Pour comparer facilement les deux modes d'élevage, les émissions de GES sont converties en une unité de mesure commune, « l'équivalent carbone » ramené au kilo de poids vif. Les scénarios « caillebotis » et « litière » ont été établis à partir de références techniques issues de la bibliographie ainsi que d'observations du terrain et d'avis d'experts. Les performances techniques sont identiques mais avec une densité plus faible sur litière : 7,3 canards/m2 contre 14,3 sur caillebotis. Le niveau de productivité retenu est de 56,3 kg/m2/lot pour le scénario caillebotis et de 28,4 kg/m2/lot pour le scénario litière, soit pratiquement deux fois moins.

Moins de chauffage sur litière

« Globalement, a résumé François Merlet, de la chambre régionale des Pays de la Loire lors de la journée Itavi des professionnels du canard à rôtir, les systèmes d'élevage sur caillebotis ou sur litière (distance d'approvisionnement de 300 km) ont un impact carbone assez proche, c'est-à-dire 172 grammes équivalent carbone par kilo de poids vif pour le premier et 184 grammes pour le second. L'impact carbone est plus défavorable dans le cas où la distance d'approvisionnement de la paille aller/retour est de 1000 kilomètres : 216 grammes équivalent carbone. » Pour chaque scénario, le pourcentage d'incertitude est élevé, entre 50 et 70 %. L'explication tient au poste fermentations des déjections, le plus important en volumes d'émissions, mais aussi le plus difficile à estimer.
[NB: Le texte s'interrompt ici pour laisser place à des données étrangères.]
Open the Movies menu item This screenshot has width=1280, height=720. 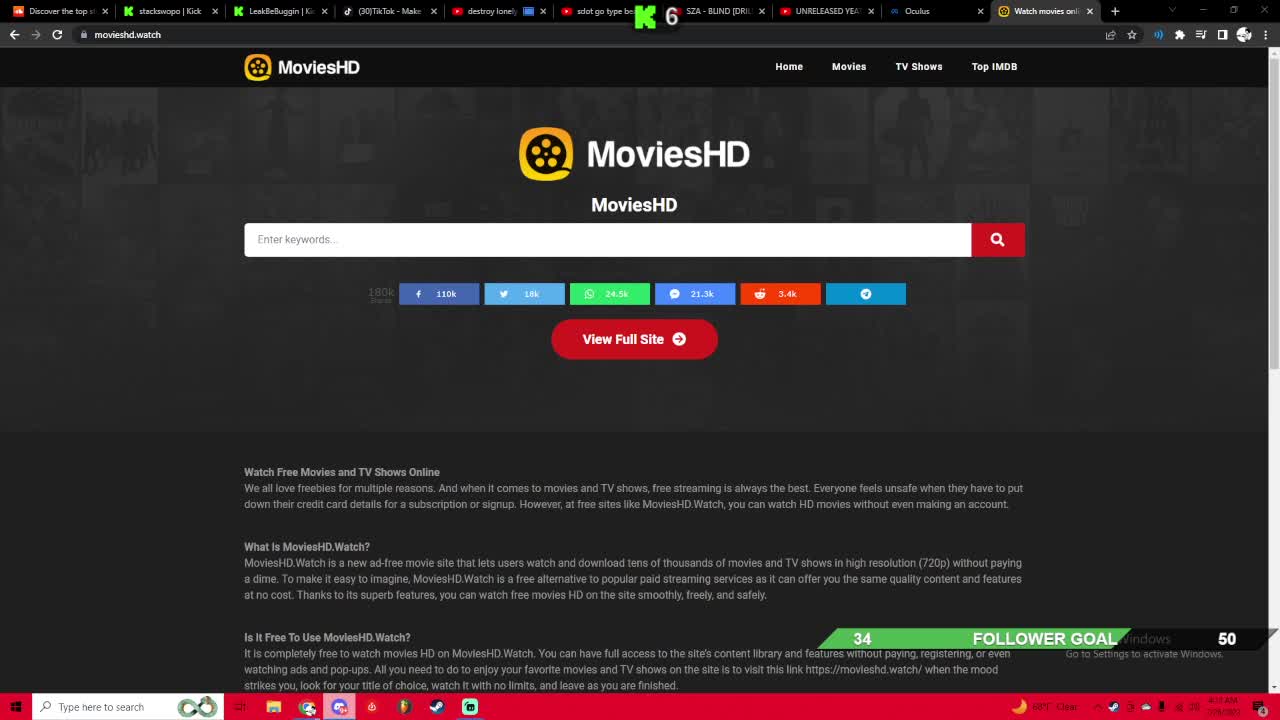click(849, 67)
Il existe en effet peu de données scientifiques sur les émissions de GES lors de la fermentation des déjections (fosse à lisier ou fumier). Avec un impact de 109 grammes équivalent carcasse par kilo contre
80 grammes avec litière, ce poste est a priori défavorable à la pratique de l'élevage sur caillebotis. « Mais ce résultat varie probablement selon le matériel disponible (fosse couverte ou non) et la structure du parcellaire. »
Trois postes apparaissent favorables à la pratique d'élevage sur caillebotis. La consommation de gaz ramenée au poids vif est moins élevée que sur litière, contrairement à l'hypothèse de départ (besoins de chauffage pour assécher la litière). Comme prévu, le poste « approvisionnement en intrant » est défavorable dans le scénario litière (transport et broyage de la paille). Et enfin, le scénario sur caillebotis nécessite davantage de matériaux de construction avec une durée de vie plus courte du fait de la corrosion. Mais ramené au kilo de poids vif, l'impact carbone de ce poste est légèrement plus favorable pour l'élevage sur caillebotis.

 

A l'échelle de la filière, l'élevage sur litière génèrerait une fois et demie plus de GES car il faudrait deux fois plus de surfaces de bâtiments. (DR)
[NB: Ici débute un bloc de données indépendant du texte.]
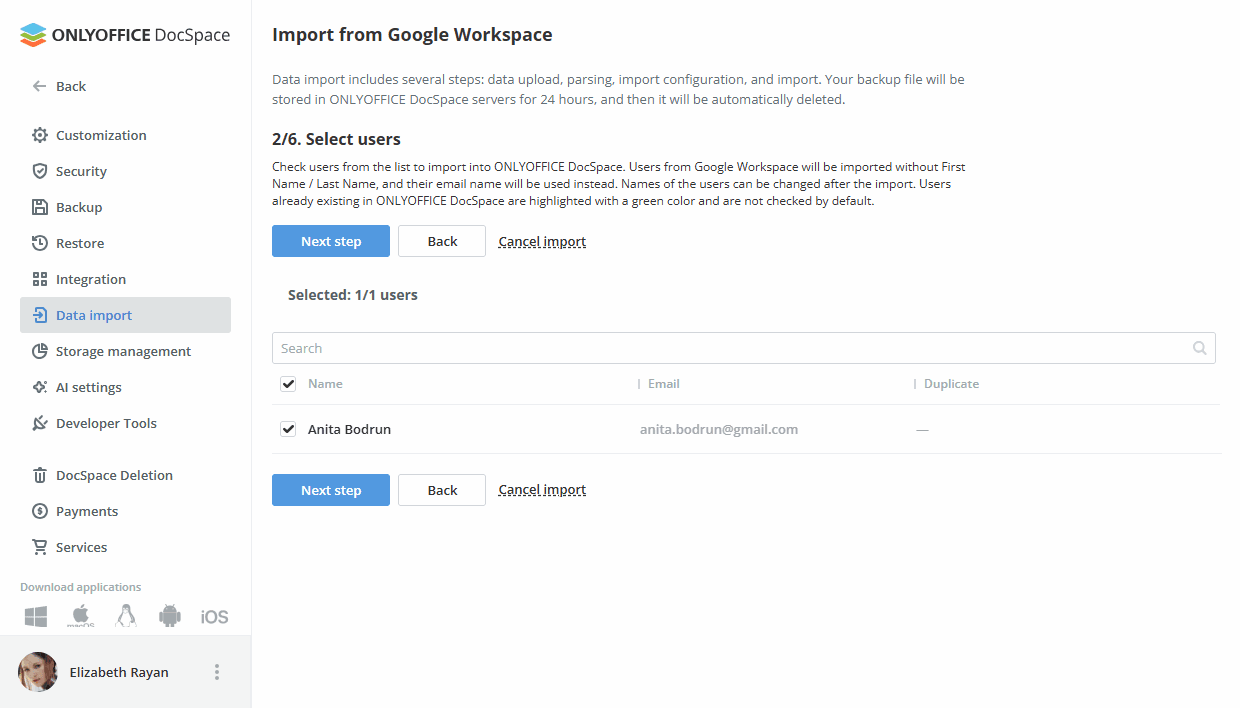Open the Customization settings icon

40,134
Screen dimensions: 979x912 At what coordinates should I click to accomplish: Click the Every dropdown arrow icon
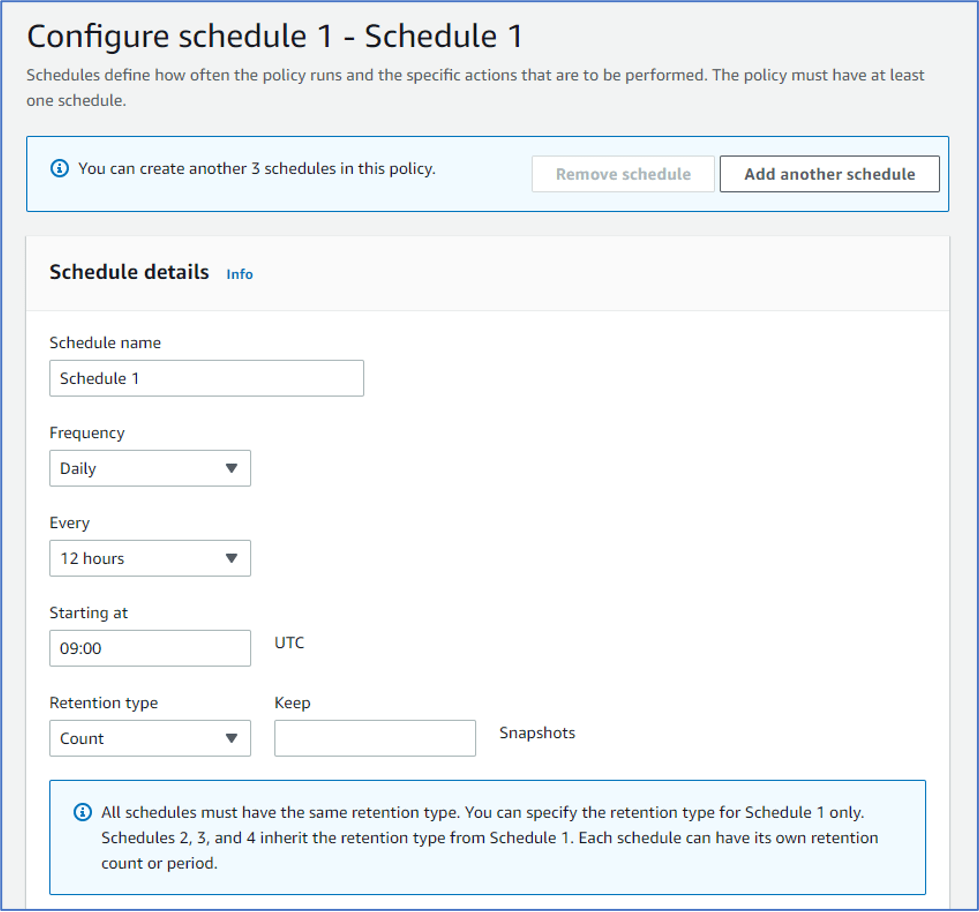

A l'échelle de la filière, l'élevage sur litière génèrerait une fois et demie plus de GES car il faudrait deux fois plus de surfaces de bâtiments. (DR)

 

Densité plus faible sur paille

« Cette étude constitue une première approche du calcul de l'impact carbone de l'élevage de canard, a conclu François Merlet. Il y a certains postes d'émissions qui méritent d'être affinés car les facteurs de variations sont nombreux. Et plus nous aurons de données disponibles, plus le bilan sera précis. » Il est important d'élargir cette approche « Impact carbone » à l'ensemble de la filière et pas seulement à l'échelle d'un élevage. « Si l'élevage sur litière devait se généraliser, il faudrait deux fois plus de bâtiments pour maintenir le potentiel de production de la filière française du fait de la densité deux fois plus faible. Cela générerait au minimum une fois et demie plus d'émissions de gaz à effet de serre », a estimé l'ingénieur.